- _What you will do_:
A. From the commentary on Labour's policies and Scotland, list each measure that Scotland is said to have taken in the sentences beginning with "We".
B. Turn the part of the records that opens with the line containing "492x241 pixels. How" and closes with the line containing "click(302, 101)" into a Markdown table with the columns Row and Record line, one numbered row per line, leaving out blank lines.

And that’s just the simple version.

Timpson is likely to experience all the above – especially if there’s no new cash.

On housing, one network news programme reported excitedly that Westminster Council is building council houses again.

Whoop, whoop.

The SNP government abolished the right to buy in 2009 and council housing restarted, in a small way. But since the right to buy will remain in Labour’s England, it’s hard to see how the public sector can get involved in genuinely affordable housing.

What’s really hard for Scots to comprehend is that all these relatively modest Labour proposals are the first progressive things to happen in England since 2010.

That’s 14 long years of nothing – except a few progressive measures by councils.

No wonder voters down south are excited by Labour’s policy platform. Their country has been petrified in a lengthy Tory nightmare. It just won’t set the heather alight here.

Does it do much good to point this out? Not really.

For starters “our side” lost. Secondly, no-one likes a smart arse.

Thirdly, despite our earlier start on many thorny issues, Scotland hasn’t exactly cleaned up.

We axed the right to buy but still have a housing emergency.

We changed sentencing guidelines but still have overflowing jails.

We kept Scottish Water in public hands but still have sewage flowing into rivers.

We have free university tuition yet also a class-based attainment gap.

We have free prescriptions but also big waiting lists and an ageing population with chronic health problems.

- _Entries provided_:
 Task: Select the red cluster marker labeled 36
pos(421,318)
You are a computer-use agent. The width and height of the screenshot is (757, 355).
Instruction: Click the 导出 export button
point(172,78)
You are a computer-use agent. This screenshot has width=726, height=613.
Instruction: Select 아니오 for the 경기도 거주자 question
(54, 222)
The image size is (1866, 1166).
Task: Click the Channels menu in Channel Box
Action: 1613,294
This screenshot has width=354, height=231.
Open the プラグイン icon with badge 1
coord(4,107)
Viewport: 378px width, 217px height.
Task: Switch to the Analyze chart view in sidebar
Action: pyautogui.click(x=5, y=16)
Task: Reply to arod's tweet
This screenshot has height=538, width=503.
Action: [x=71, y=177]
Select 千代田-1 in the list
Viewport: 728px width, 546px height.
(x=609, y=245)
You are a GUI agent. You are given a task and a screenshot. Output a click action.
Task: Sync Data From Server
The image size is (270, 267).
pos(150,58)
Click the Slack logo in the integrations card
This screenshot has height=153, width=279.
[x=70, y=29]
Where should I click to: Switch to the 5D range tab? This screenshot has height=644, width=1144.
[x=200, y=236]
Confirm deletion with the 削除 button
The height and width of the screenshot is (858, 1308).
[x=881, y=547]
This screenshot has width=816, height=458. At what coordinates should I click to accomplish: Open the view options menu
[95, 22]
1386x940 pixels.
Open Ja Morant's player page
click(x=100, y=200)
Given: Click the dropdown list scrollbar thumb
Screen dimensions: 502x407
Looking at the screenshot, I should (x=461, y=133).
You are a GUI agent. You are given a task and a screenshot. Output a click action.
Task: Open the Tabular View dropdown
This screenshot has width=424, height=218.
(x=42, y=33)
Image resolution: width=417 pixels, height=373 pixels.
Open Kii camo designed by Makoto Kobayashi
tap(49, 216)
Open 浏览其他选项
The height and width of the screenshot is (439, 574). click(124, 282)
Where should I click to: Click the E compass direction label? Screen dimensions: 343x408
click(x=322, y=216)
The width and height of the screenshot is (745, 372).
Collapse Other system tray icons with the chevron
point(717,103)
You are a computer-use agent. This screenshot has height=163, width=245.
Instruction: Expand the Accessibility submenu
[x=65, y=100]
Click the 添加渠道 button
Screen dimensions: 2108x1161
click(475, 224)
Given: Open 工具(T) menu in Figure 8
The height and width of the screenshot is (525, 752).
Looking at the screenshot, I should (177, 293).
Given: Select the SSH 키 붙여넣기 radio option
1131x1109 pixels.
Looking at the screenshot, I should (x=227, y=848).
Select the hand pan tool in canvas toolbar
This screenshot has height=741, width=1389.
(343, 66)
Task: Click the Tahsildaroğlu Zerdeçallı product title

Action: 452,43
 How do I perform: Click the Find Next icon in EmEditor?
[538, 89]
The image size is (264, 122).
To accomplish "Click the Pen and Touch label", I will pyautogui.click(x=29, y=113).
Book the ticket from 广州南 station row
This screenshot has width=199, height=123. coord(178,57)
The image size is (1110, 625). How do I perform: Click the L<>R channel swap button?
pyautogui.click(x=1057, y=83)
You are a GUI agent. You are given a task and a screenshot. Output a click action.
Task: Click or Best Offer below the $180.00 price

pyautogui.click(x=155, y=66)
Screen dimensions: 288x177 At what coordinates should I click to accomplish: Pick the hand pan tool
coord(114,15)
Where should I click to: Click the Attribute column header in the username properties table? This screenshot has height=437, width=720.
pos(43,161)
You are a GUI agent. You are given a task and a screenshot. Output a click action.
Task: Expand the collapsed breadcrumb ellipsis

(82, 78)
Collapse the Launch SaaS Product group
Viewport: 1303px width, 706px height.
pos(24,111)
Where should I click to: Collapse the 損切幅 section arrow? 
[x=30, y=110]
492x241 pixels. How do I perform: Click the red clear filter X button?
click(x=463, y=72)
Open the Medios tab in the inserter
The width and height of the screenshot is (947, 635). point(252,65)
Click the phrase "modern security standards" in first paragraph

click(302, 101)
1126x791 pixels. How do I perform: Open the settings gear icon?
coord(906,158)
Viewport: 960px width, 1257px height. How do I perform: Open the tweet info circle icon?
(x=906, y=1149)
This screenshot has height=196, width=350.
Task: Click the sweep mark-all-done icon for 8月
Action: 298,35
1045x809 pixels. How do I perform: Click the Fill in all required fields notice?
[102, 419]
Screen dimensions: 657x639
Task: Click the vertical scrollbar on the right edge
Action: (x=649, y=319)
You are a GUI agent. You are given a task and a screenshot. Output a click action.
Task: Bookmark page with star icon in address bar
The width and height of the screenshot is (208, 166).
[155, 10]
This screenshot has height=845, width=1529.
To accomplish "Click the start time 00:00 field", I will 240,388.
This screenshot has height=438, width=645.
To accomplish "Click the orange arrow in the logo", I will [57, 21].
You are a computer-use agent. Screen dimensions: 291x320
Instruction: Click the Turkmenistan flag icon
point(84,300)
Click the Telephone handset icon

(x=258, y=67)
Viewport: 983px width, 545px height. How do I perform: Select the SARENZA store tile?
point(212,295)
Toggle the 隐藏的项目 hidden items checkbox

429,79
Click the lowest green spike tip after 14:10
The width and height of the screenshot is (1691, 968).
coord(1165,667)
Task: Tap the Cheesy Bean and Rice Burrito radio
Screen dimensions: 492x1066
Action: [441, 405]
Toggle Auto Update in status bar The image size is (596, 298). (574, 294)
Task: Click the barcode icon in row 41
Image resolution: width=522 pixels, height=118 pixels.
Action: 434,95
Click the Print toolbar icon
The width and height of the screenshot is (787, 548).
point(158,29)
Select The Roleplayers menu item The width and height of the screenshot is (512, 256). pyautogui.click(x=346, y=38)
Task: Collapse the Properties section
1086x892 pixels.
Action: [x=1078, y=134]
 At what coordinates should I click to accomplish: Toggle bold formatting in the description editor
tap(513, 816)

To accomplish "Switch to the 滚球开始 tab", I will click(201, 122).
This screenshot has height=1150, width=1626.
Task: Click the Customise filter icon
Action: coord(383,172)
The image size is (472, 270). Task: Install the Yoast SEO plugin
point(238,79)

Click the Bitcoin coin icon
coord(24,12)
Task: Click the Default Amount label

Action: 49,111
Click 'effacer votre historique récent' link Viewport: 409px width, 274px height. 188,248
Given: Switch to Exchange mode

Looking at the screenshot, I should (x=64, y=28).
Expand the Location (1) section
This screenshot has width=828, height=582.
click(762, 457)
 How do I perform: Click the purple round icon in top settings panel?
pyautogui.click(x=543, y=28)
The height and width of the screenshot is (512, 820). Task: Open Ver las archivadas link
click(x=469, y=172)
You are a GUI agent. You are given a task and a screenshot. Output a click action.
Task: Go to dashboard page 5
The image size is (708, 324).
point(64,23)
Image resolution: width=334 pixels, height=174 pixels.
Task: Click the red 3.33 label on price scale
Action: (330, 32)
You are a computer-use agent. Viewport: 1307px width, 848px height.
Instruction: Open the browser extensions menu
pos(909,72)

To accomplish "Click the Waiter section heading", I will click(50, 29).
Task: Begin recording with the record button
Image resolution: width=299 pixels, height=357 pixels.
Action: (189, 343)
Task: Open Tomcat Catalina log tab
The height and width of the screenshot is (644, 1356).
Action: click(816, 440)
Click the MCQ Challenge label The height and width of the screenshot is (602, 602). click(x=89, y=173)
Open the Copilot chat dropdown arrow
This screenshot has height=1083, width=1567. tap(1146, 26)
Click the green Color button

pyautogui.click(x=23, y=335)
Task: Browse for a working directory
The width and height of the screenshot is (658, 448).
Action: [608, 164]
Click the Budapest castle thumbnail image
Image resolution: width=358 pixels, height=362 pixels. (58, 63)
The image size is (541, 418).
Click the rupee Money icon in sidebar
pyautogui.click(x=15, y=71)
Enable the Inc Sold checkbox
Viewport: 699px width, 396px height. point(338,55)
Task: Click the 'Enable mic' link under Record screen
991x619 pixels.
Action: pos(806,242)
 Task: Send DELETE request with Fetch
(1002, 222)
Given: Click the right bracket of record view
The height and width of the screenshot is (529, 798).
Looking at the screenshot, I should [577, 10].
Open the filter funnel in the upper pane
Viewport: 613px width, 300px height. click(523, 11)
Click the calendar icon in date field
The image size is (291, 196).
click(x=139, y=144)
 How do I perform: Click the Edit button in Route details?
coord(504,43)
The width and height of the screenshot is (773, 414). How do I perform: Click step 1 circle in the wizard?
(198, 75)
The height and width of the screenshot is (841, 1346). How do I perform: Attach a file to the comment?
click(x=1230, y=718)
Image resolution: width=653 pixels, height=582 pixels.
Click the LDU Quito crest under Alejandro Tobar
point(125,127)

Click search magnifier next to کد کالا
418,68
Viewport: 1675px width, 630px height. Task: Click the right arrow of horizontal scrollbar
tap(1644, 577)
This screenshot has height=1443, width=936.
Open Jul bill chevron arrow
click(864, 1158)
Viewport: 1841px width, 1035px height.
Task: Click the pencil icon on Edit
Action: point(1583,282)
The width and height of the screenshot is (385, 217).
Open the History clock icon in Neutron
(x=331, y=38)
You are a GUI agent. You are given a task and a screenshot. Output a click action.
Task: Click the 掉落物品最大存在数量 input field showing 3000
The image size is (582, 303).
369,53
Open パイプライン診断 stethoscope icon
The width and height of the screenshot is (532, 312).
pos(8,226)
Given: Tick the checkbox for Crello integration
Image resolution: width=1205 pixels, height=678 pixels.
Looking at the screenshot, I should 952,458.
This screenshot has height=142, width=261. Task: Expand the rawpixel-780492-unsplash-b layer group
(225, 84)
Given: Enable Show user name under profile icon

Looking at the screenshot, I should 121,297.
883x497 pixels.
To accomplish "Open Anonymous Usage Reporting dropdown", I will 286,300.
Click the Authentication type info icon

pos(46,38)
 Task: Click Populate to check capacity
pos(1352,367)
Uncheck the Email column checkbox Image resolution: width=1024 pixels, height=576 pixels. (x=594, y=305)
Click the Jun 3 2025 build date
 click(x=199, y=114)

- _Full answers_:
A.
- Axed the right to buy
- Changed sentencing guidelines
- Kept Scottish Water in public hands
- Free university tuition
- Free prescriptions

B.
| Row | Record line |
|---|---|
| 1 | 492x241 pixels. How do I perform: Click the red clear filter X button? |
| 2 | click(x=463, y=72) |
| 3 | Open the Medios tab in the inserter |
| 4 | The width and height of the screenshot is (947, 635). point(252,65) |
| 5 | Click the phrase "modern security standards" in first paragraph |
| 6 | click(302, 101) |